Par Alexandre HERCHEUX le 05/10/2020 à 11:22

Roland-Garros
Photo : @Tennis Actu

Fiona Ferro n'est plus une inconnue. Après un début de carrière discret mais régulier, la Niçoise se fait connaître de tous grâce à son superbe parcours à Roland-Garros. Huitième de finaliste Porte d'Auteuil, la Tricolore doit en partie son succès à un homme, Emmanuel PlanqueFiona Ferro LA belle surprise de ce Roland-Garros qui joue son huitième de finale ce lundi contre l'Américaine Sofia Kenin qui a par ailleurs gagné son unique confrontation contre Fiona Ferro, en 2017 à Charleston

Vidéo - Emmanuel Planque, coach de Fiona Ferro

 

Retrouvez le Tableau Dames de Roland-Garros 2020 en cliquant ICI

 

"Est-ce que je suis surpris ? Non, je ne suis pas surpris"

L'ancien coach de Lucas Pouille est un sacré sorcier. Rigoureux et toujours très proche de ses poulains, Manu Planque réalise un travail remarquable avec Fiona Ferro. La confiance est peut-être l'une des clés, car le coach a toujours cru en sa joueuse. "Est-ce que je suis surpris ? Non, je ne suis pas surpris, parce que même avant la reprise des tournois fédéraux à Nice et à Cannes, sur la période où on s'est retrouvé, le 12 mai, le lendemain du déconfinement, on a eu une assez longue période, jusqu'au début du mois de juillet, pour travailler. On était dans le Sud, elle a joué énormément, et elle a joué uniquement avec des garçons. Finalement, au départ, elle ne gagnait pas contre les joueurs, les garçons négatifs, et puis finalement, les moins 2, au bout de quelques semaines, elle ne perdait plus contre les moins 2, puis elle ne perdait plus contre les moins 4, et puis elle faisait toujours jeu égale avec les moins 15. Là, je me dis : il y a une augmentation des savoir-faire, elle fait plus de choses. Son niveau de jeu semble avoir franchi un petit palier. Après, évidemment, le match mixte n'est pas le match féminin, notamment sur le plan émotionnel. Évidemment, c'est très différent, les duels entre les femmes. Il restait à régler cela.
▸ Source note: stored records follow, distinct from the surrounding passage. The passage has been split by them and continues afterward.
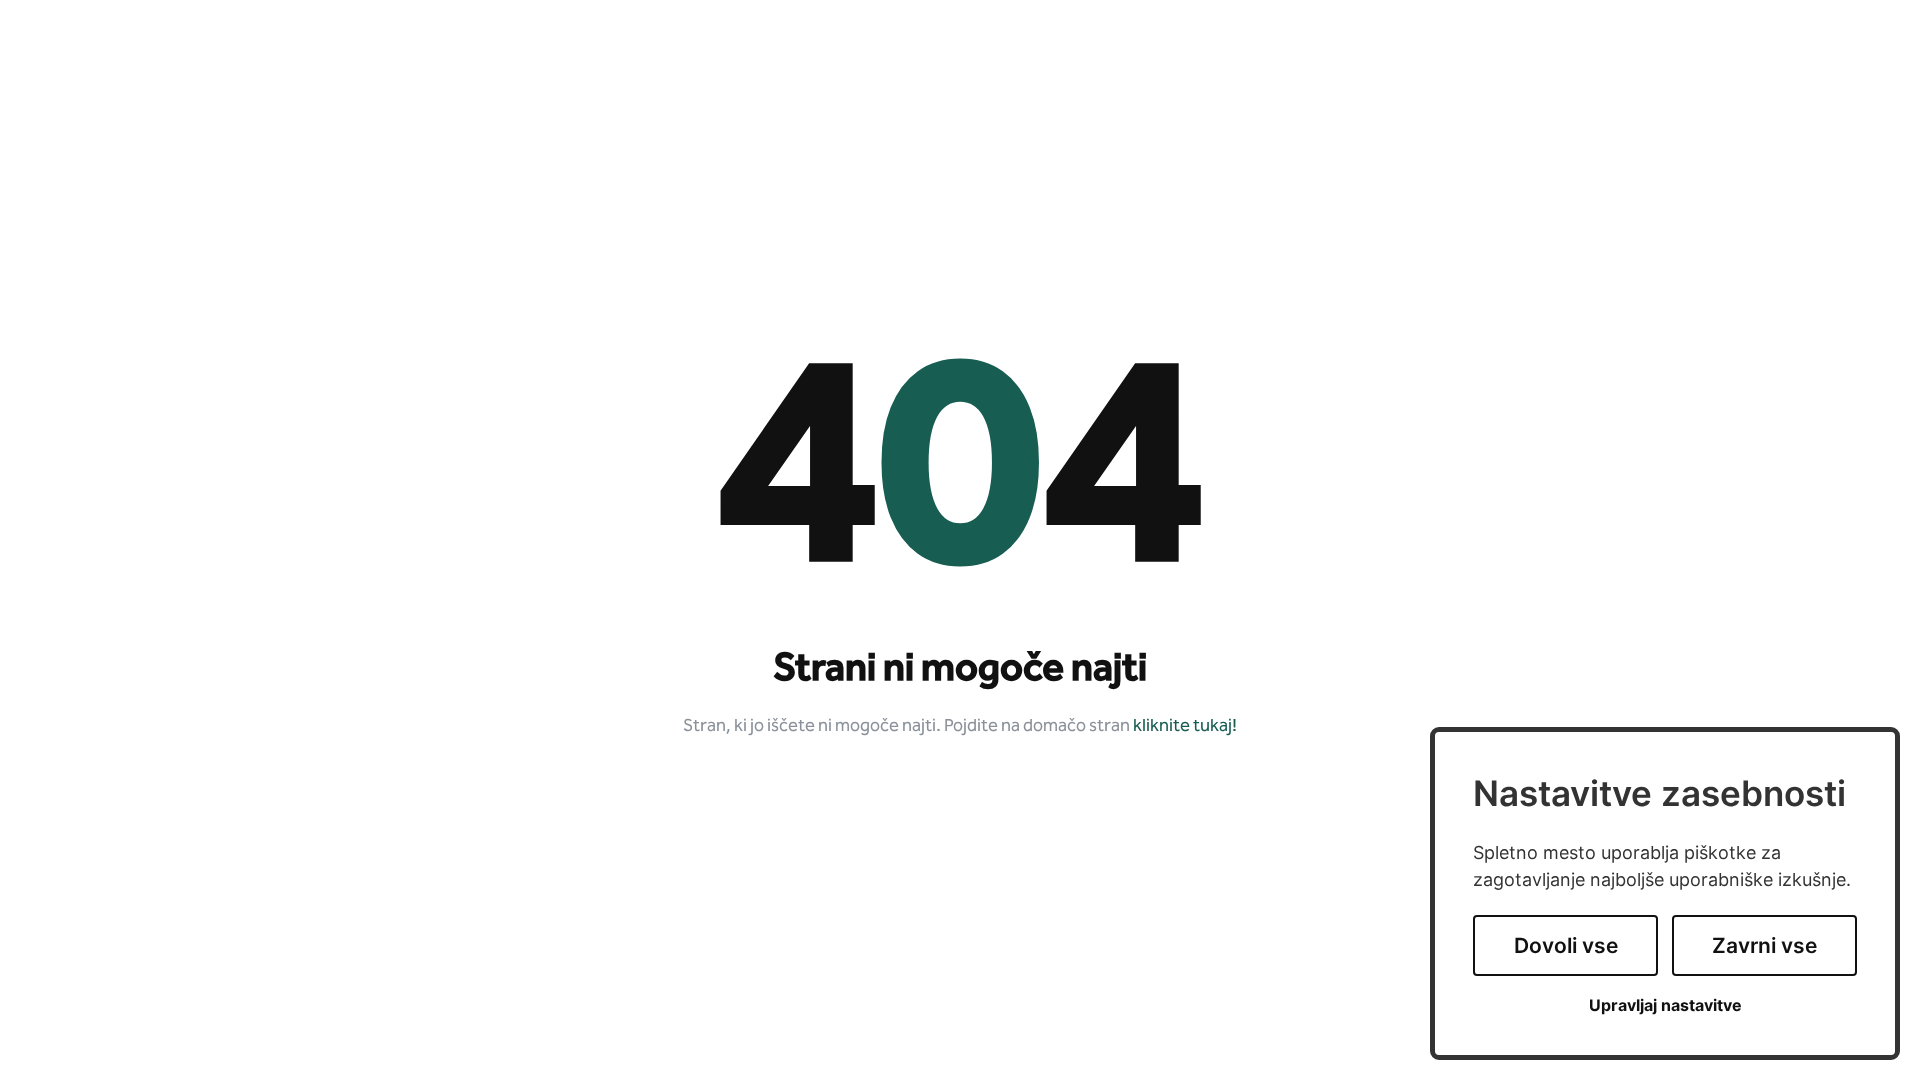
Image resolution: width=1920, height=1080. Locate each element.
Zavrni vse (1764, 945)
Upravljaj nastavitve (1665, 1005)
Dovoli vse (1566, 945)
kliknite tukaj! (1185, 726)
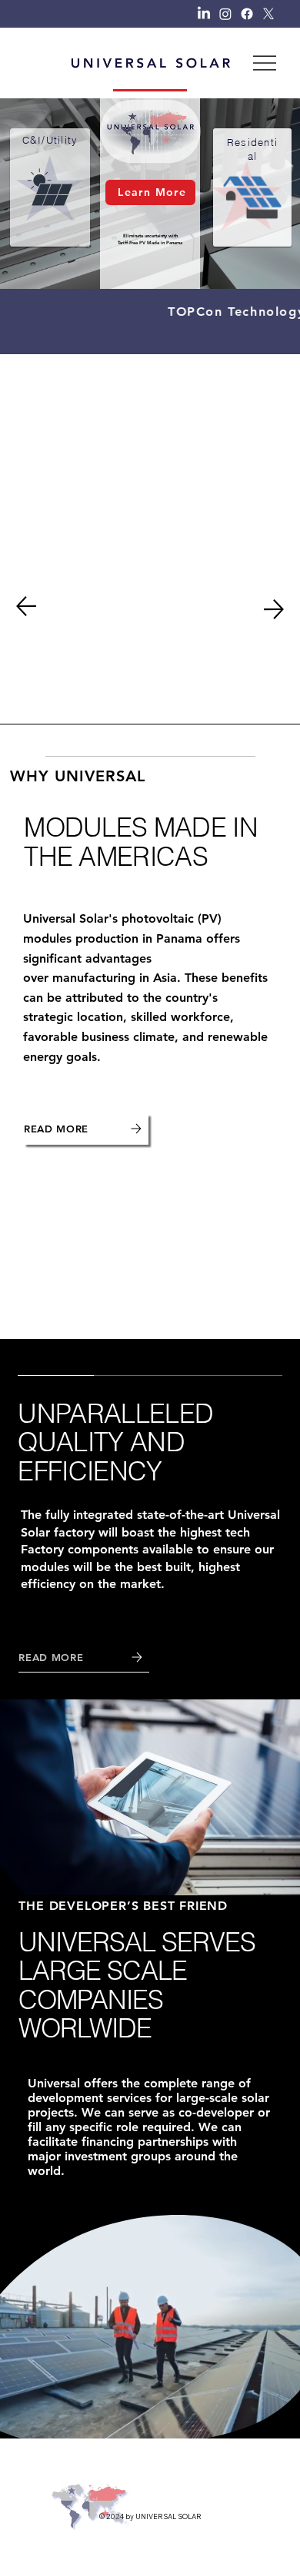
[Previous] (26, 606)
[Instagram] (225, 14)
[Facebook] (247, 14)
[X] (268, 14)
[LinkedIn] (204, 14)
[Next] (273, 609)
Puis finalement, j'étais assez agréablement surpris sur la Côte d'Azur. Et cela, c'était aussi assez riche pour nous, qu'il y ait ces tournois-là, où on pouvait jouer pas mal de matchs, chaque semaine. C'étaient des matchs franco-français, mais malgré tout, c'était très intéressant. Finalement, elle les a très bien négociés, elle a développé des aptitudes sur le plan mental, match après match. J'ai eu le sentiment que des choses s'étaient enclenchées. Cela s'est vérifié après, à Palerme. Malheureusement, elle a eu cette douleur à la côte, qui nous a un tout petit peu embêtés. Elle a dû arrêter de jouer au tennis pendant 5 ou 6 semaines, puis on a eu un peu de temps pour préparer Roland-Garros. Mais non, je ne suis pas vraiment surpris, non."

 

Emmanuel Planque raconte sa rencontre avec Fiona 

Mais Emmanuel Planque n'était pas forcément destiné à travailler avec Fiona. C'est cette dernière qui a pris l'initiative de contacter Planque et de lui présenter son projet. "La façon dont cela s'est déroulé, c'était assez simple : elle a décidé d'arrêter de travailler avec son entraîneur précédent, mais moi, je ne le savais pas. Je n'avais pas du tout l'information. Une fois qu'elle a fait cela, et qu'elle a averti le DTN, le responsable du haut niveau, elle m'a passé un coup de téléphone pour me demander si j'étais d'accord pour boire un café avec elle. On est allés boire un café dans le 15e arrondissement. J'étais assez surpris parce qu'on ne s'était jamais adressé la parole. Elle m'a exposé un peu son plan, son projet. Elle m'a demandé de devenir son entraîneur. J'étais extrêmement surpris, parce qu'on ne peut pas dire que j'ai de sérieuses références sur le tennis féminin, c'est le moins qu'on puisse dire. Elle était très claire, le projet semblait très cohérent. Je lui ai simplement demandé de pouvoir réfléchir. Très honnêtement, j'avais décidé d'arrêter avec Corentin Moutet après l'US Open 2019, et évidemment, les groupes à la DTN étaient déjà constitués, donc je n'avais pas de travail.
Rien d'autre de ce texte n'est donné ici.